Our pathway forward is because of those who spoke up about their experiences. Silence can often mask an issue. So, to those who have spoken up, thank you. You are inspiring people you may not have even met. We are here working with you and working to make better health outcomes a reality for all. Michelle Strucke, Vice-Chair of the Virginia Council on Women spoke about the importance of having life-saving care readily available. Diana Gates uplifted the importance of “cultural humility” and self-awareness to foster better relationship-building in the reproductive healthcare space. Aisha Johnson, a member of the Council on Women, was not comfortable at first telling her story but spoke up because she felt like people were listening and that it could provide helpful information. These women are bringing light to important issues and inspiring others to do the same.

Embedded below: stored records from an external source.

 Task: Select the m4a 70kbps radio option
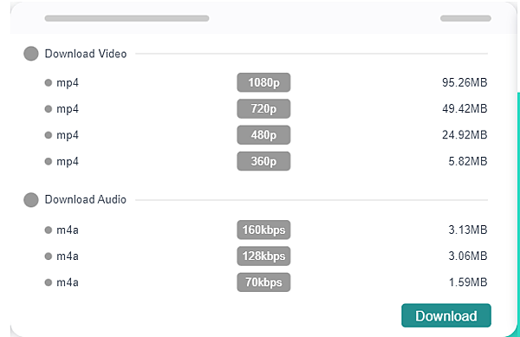49,282
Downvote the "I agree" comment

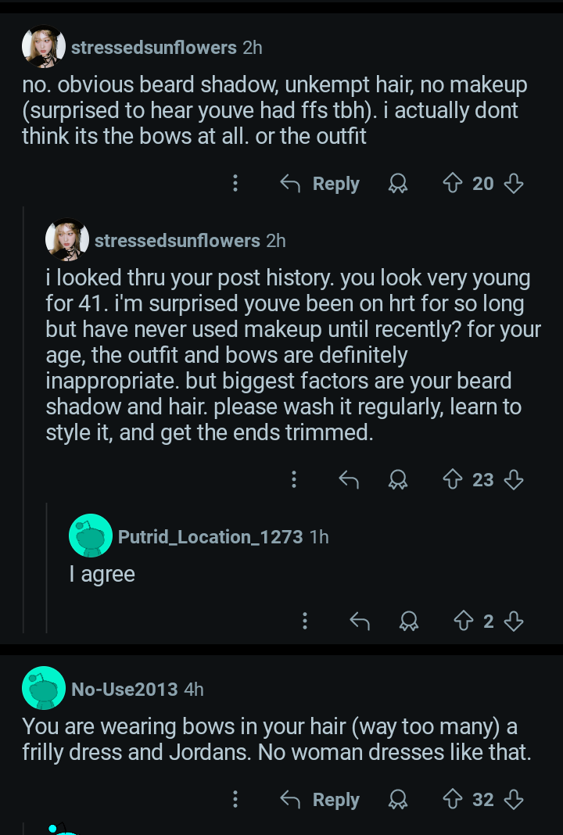[x=513, y=622]
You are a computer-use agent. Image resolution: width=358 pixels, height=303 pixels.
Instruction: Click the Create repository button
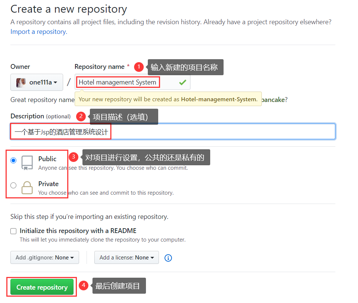[x=41, y=287]
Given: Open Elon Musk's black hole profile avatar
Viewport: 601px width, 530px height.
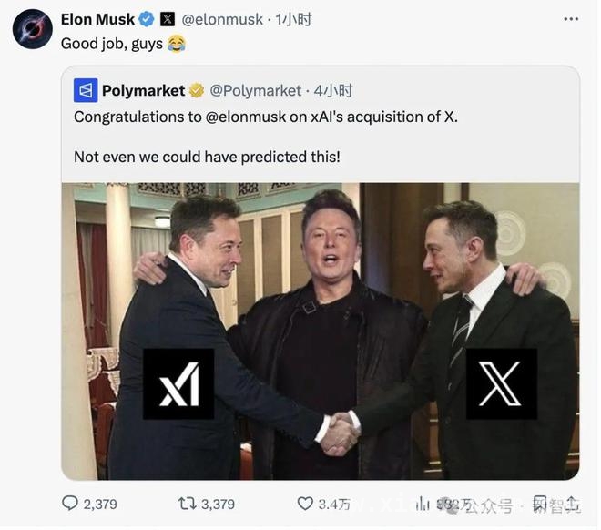Looking at the screenshot, I should (x=33, y=29).

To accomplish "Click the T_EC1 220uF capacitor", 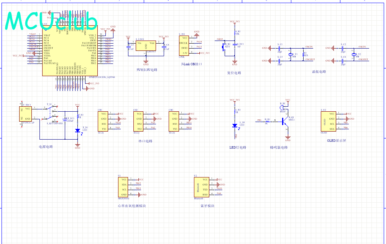I will tap(65, 120).
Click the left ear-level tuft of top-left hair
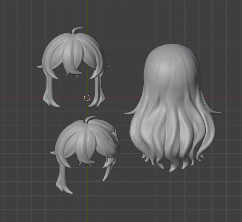 [40, 67]
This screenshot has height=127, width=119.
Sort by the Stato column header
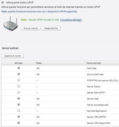click(x=60, y=63)
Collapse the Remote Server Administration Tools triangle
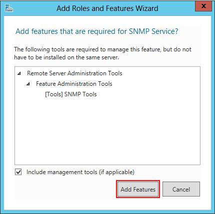This screenshot has width=215, height=214. (19, 73)
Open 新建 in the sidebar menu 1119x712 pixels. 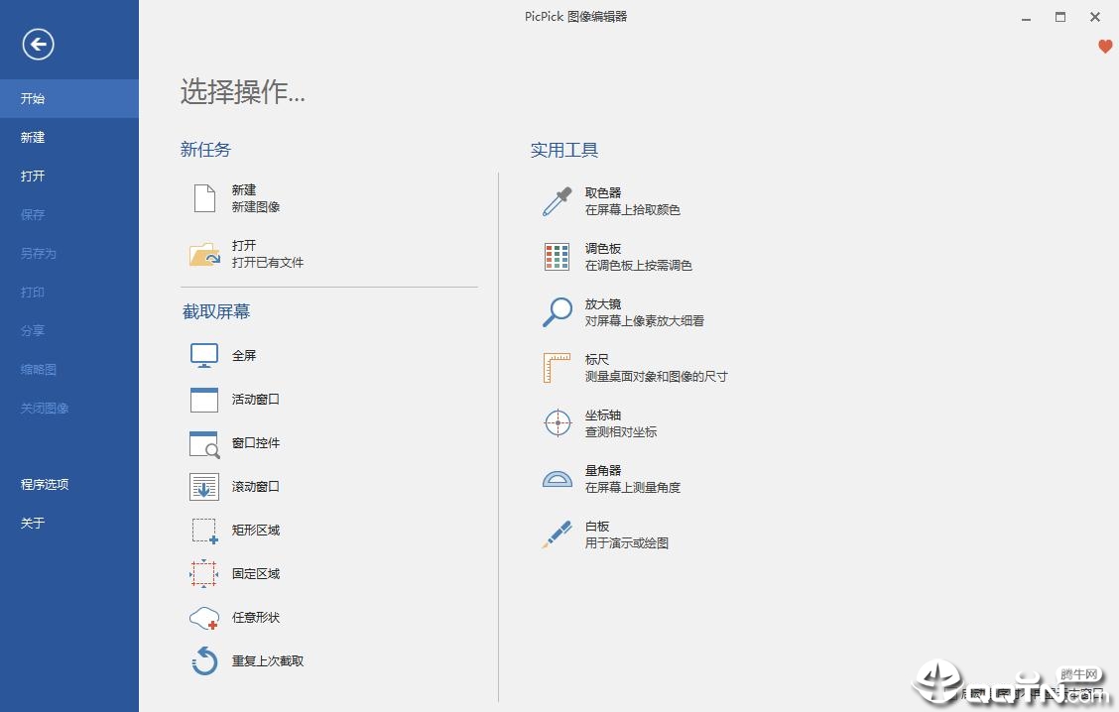point(33,137)
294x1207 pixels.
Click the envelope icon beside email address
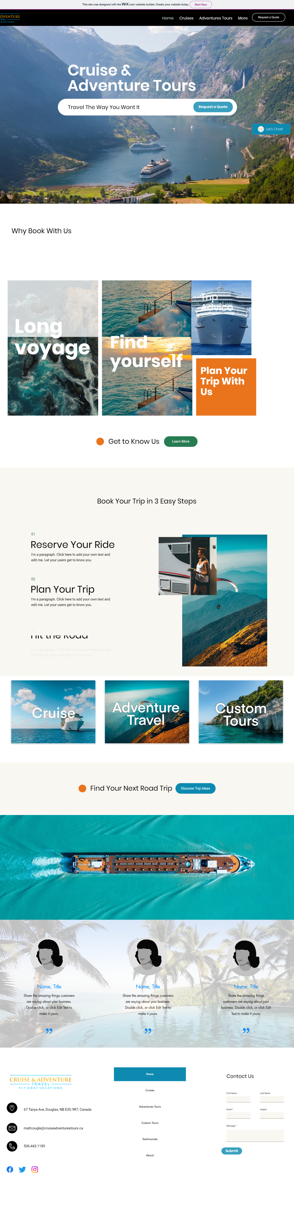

The rollout of the next steps for maternal health in the Commonwealth was of a strategic roadmap for how we can continue to create better outcomes for residents addressing the intersectional needs that lead to disparities in care and outcomes. I look forward to the work ahead with the Administration, my colleagues like Delegate Aird, our constituents, and the birthing community who work every day to improve the quality of lives of their patients.

If you are interested in joining our work, please respond to this email!


Marcia S. "Cia" Price
Delegate, 95th District
Be the change. Do the work.

From the Governor’s Press Release:

The statewide Maternal Health Strategic Plan outlines six specific strategies and 21 recommendations to achieve the Governor’s goal and address the racial disparities in maternal health outcomes. The strategies focus on improvements in six areas, including insurance coverage, health care setting, criminal justice, and child welfare response, community-based services, contraception, and data collection.

Recommendations include eliminating maternity care deserts by establishing a maternity workforce pipeline inclusive of people of color, ensuring behavioral health access through expanded use of telehealth, and improving access to wrap-around supports such as safe, reliable, and affordable housing and transportation.